►
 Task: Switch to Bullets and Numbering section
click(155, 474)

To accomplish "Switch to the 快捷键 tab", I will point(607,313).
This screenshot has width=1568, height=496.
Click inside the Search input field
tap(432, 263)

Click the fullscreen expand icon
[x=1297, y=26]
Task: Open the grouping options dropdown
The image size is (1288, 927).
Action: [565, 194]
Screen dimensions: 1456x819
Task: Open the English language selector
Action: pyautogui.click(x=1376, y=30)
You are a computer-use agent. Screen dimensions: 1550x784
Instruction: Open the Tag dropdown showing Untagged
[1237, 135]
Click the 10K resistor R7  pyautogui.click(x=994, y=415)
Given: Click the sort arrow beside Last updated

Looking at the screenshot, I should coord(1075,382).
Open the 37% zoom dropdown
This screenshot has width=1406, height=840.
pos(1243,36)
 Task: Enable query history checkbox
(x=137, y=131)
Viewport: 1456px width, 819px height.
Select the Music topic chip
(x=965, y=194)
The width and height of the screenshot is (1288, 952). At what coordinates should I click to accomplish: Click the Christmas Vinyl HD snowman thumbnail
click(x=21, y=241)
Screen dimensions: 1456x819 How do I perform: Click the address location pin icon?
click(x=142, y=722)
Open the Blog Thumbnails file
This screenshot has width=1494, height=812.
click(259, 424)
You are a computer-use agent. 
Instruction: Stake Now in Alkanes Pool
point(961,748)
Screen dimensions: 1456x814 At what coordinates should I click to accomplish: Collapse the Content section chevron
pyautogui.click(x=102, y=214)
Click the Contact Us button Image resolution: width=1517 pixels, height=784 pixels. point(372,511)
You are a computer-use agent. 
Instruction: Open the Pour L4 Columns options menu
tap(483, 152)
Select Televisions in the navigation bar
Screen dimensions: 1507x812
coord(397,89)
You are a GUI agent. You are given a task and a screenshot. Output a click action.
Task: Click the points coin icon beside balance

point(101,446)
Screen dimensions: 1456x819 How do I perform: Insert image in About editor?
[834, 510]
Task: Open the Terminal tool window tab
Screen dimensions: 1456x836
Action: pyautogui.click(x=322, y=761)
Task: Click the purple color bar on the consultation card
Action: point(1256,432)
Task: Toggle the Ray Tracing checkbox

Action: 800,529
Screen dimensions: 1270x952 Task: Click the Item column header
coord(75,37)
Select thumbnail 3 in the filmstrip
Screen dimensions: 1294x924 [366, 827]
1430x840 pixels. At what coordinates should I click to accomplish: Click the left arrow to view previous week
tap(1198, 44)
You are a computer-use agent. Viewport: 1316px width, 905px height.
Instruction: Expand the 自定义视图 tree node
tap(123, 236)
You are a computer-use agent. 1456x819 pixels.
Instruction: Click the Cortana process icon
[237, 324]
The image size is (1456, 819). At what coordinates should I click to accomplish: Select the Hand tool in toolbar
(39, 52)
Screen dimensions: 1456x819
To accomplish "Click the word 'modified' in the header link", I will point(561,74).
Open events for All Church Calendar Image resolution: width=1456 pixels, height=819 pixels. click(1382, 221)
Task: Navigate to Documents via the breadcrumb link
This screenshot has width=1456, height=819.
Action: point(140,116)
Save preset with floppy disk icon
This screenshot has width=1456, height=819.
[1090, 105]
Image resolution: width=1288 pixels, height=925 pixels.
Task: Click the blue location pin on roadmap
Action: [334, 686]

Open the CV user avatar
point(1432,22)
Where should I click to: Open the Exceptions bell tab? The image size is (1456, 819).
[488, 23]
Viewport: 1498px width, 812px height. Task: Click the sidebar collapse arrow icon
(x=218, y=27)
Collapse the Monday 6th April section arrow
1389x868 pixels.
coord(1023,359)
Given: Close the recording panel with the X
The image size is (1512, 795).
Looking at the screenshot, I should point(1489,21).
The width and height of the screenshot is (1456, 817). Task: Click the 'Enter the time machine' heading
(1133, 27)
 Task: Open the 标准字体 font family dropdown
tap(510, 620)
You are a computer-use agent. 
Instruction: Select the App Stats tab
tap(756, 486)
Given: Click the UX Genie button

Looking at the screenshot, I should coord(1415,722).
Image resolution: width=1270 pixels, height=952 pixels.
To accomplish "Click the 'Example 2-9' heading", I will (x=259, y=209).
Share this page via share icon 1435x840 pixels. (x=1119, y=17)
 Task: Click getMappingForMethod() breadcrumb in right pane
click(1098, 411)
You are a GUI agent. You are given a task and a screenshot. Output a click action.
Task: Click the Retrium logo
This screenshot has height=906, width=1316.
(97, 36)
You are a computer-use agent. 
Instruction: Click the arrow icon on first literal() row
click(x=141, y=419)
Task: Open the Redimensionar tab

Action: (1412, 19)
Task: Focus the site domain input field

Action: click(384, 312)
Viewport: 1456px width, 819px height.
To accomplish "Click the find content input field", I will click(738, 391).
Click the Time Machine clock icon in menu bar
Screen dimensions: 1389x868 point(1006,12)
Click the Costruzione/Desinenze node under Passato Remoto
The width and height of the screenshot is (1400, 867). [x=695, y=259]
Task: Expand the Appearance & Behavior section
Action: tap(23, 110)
◄
:: Your instructions ::
What belongs in the answer is each line of the data that has the word "will".

:: Your response ::
To accomplish "Switch to the 快捷键 tab", I will point(607,313).
To accomplish "Click the word 'modified' in the header link", I will point(561,74).
To accomplish "Click the 'Example 2-9' heading", I will (x=259, y=209).
To accomplish "Click the find content input field", I will click(738, 391).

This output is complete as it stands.